The listing should be returned in its entirety, exactly as given.

**INPUT RECORDS**
-- Opening Marker --
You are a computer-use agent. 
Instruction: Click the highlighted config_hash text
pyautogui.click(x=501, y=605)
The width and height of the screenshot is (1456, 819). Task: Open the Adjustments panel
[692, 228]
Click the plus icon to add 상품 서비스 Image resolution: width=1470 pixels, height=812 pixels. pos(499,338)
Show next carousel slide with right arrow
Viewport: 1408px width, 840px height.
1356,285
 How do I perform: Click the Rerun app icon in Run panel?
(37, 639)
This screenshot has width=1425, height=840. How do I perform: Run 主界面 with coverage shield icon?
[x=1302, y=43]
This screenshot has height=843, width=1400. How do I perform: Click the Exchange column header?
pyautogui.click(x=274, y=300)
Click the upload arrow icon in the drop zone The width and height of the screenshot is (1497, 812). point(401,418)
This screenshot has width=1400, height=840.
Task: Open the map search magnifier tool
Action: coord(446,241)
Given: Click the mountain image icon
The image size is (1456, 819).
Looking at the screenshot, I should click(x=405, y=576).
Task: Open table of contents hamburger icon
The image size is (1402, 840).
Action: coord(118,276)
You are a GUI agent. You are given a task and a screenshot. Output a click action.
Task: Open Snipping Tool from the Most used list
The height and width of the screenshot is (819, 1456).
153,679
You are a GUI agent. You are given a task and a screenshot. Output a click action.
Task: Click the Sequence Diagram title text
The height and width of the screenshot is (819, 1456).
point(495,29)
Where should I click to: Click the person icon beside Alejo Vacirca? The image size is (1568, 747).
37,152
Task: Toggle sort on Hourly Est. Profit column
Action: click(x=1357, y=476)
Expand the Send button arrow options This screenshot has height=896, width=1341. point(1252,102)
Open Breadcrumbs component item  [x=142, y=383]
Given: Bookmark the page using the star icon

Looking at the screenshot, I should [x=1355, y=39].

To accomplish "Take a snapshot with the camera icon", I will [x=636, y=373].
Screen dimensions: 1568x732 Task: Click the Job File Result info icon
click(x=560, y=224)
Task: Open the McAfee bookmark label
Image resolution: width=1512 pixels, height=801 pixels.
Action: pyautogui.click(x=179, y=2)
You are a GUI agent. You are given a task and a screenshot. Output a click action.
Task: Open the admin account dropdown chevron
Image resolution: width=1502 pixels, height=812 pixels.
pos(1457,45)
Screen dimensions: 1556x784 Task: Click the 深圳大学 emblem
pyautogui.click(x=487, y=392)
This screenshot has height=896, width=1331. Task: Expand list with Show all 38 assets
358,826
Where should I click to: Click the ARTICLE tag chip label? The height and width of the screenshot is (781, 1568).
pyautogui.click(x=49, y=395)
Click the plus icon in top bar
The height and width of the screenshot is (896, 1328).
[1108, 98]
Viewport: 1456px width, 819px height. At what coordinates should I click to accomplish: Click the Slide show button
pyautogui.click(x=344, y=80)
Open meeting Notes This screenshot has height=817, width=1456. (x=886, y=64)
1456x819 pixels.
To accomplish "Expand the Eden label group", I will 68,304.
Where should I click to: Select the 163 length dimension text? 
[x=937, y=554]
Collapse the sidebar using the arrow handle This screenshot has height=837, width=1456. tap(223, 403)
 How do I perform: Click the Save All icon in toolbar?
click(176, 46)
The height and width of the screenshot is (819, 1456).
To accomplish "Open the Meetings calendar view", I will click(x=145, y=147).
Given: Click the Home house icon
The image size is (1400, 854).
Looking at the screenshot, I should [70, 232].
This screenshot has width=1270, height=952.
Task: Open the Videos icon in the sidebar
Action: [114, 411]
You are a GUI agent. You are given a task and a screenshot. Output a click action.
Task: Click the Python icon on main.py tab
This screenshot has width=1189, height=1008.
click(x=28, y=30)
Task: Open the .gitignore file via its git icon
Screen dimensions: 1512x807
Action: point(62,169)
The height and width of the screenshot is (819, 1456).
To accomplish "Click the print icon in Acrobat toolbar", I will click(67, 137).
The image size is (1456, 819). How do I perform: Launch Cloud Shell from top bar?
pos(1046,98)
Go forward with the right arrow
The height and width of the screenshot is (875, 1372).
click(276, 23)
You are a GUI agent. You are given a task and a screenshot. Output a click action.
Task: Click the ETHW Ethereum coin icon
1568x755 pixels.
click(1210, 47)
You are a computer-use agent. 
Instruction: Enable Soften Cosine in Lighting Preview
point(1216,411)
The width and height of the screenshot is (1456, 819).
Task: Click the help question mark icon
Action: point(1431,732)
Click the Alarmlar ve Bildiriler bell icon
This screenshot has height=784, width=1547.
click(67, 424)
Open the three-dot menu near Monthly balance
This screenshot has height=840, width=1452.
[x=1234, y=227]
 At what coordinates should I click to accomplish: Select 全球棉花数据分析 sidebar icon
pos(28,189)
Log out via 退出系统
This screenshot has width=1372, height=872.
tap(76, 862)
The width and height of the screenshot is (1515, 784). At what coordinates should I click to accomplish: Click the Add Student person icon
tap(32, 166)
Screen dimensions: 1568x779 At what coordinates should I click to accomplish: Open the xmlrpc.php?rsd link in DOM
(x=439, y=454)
-- Closing Marker --
**ANSWER AREA**
You are a computer-use agent. 
Instruction: Click the highlighted config_hash text
pyautogui.click(x=501, y=605)
The width and height of the screenshot is (1456, 819). Task: Open the Adjustments panel
[692, 228]
Click the plus icon to add 상품 서비스 Image resolution: width=1470 pixels, height=812 pixels. pos(499,338)
Show next carousel slide with right arrow
Viewport: 1408px width, 840px height.
1356,285
 How do I perform: Click the Rerun app icon in Run panel?
(37, 639)
This screenshot has width=1425, height=840. How do I perform: Run 主界面 with coverage shield icon?
[x=1302, y=43]
This screenshot has height=843, width=1400. How do I perform: Click the Exchange column header?
pyautogui.click(x=274, y=300)
Click the upload arrow icon in the drop zone The width and height of the screenshot is (1497, 812). point(401,418)
This screenshot has width=1400, height=840.
Task: Open the map search magnifier tool
Action: coord(446,241)
Given: Click the mountain image icon
The image size is (1456, 819).
Looking at the screenshot, I should click(x=405, y=576).
Task: Open table of contents hamburger icon
The image size is (1402, 840).
Action: coord(118,276)
You are a GUI agent. You are given a task and a screenshot. Output a click action.
Task: Open Snipping Tool from the Most used list
The height and width of the screenshot is (819, 1456).
153,679
You are a GUI agent. You are given a task and a screenshot. Output a click action.
Task: Click the Sequence Diagram title text
The height and width of the screenshot is (819, 1456).
point(495,29)
Where should I click to: Click the person icon beside Alejo Vacirca? The image size is (1568, 747).
37,152
Task: Toggle sort on Hourly Est. Profit column
Action: click(x=1357, y=476)
Expand the Send button arrow options This screenshot has height=896, width=1341. point(1252,102)
Open Breadcrumbs component item  [x=142, y=383]
Given: Bookmark the page using the star icon

Looking at the screenshot, I should [x=1355, y=39].

To accomplish "Take a snapshot with the camera icon", I will [x=636, y=373].
Screen dimensions: 1568x732 Task: Click the Job File Result info icon
click(x=560, y=224)
Task: Open the McAfee bookmark label
Image resolution: width=1512 pixels, height=801 pixels.
Action: pyautogui.click(x=179, y=2)
You are a GUI agent. You are given a task and a screenshot. Output a click action.
Task: Open the admin account dropdown chevron
Image resolution: width=1502 pixels, height=812 pixels.
pos(1457,45)
Screen dimensions: 1556x784 Task: Click the 深圳大学 emblem
pyautogui.click(x=487, y=392)
This screenshot has height=896, width=1331. Task: Expand list with Show all 38 assets
358,826
Where should I click to: Click the ARTICLE tag chip label? The height and width of the screenshot is (781, 1568).
pyautogui.click(x=49, y=395)
Click the plus icon in top bar
The height and width of the screenshot is (896, 1328).
[1108, 98]
Viewport: 1456px width, 819px height. At what coordinates should I click to accomplish: Click the Slide show button
pyautogui.click(x=344, y=80)
Open meeting Notes This screenshot has height=817, width=1456. (x=886, y=64)
1456x819 pixels.
To accomplish "Expand the Eden label group", I will 68,304.
Where should I click to: Select the 163 length dimension text? 
[x=937, y=554]
Collapse the sidebar using the arrow handle This screenshot has height=837, width=1456. tap(223, 403)
 How do I perform: Click the Save All icon in toolbar?
click(176, 46)
The height and width of the screenshot is (819, 1456).
To accomplish "Open the Meetings calendar view", I will click(x=145, y=147).
Given: Click the Home house icon
The image size is (1400, 854).
Looking at the screenshot, I should [70, 232].
This screenshot has width=1270, height=952.
Task: Open the Videos icon in the sidebar
Action: [114, 411]
You are a GUI agent. You are given a task and a screenshot. Output a click action.
Task: Click the Python icon on main.py tab
This screenshot has width=1189, height=1008.
click(x=28, y=30)
Task: Open the .gitignore file via its git icon
Screen dimensions: 1512x807
Action: point(62,169)
The height and width of the screenshot is (819, 1456).
To accomplish "Click the print icon in Acrobat toolbar", I will click(67, 137).
The image size is (1456, 819). How do I perform: Launch Cloud Shell from top bar?
pos(1046,98)
Go forward with the right arrow
The height and width of the screenshot is (875, 1372).
click(276, 23)
You are a GUI agent. You are given a task and a screenshot. Output a click action.
Task: Click the ETHW Ethereum coin icon
1568x755 pixels.
click(1210, 47)
You are a computer-use agent. 
Instruction: Enable Soften Cosine in Lighting Preview
point(1216,411)
The width and height of the screenshot is (1456, 819).
Task: Click the help question mark icon
Action: point(1431,732)
Click the Alarmlar ve Bildiriler bell icon
This screenshot has height=784, width=1547.
click(67, 424)
Open the three-dot menu near Monthly balance
This screenshot has height=840, width=1452.
[x=1234, y=227]
 At what coordinates should I click to accomplish: Select 全球棉花数据分析 sidebar icon
pos(28,189)
Log out via 退出系统
This screenshot has width=1372, height=872.
tap(76, 862)
The width and height of the screenshot is (1515, 784). At what coordinates should I click to accomplish: Click the Add Student person icon
tap(32, 166)
Screen dimensions: 1568x779 At what coordinates should I click to accomplish: Open the xmlrpc.php?rsd link in DOM
(x=439, y=454)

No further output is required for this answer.